* [Exercise aim]
Set every record down again, exactly and completely.

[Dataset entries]
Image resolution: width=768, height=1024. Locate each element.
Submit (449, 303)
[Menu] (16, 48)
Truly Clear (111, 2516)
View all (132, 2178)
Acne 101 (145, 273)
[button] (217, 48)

* [Result of the exercise]
Image resolution: width=768, height=1024. Locate each element.
Submit (449, 303)
[Menu] (16, 48)
Truly Clear (111, 2516)
View all (132, 2178)
Acne 101 (145, 273)
[button] (217, 48)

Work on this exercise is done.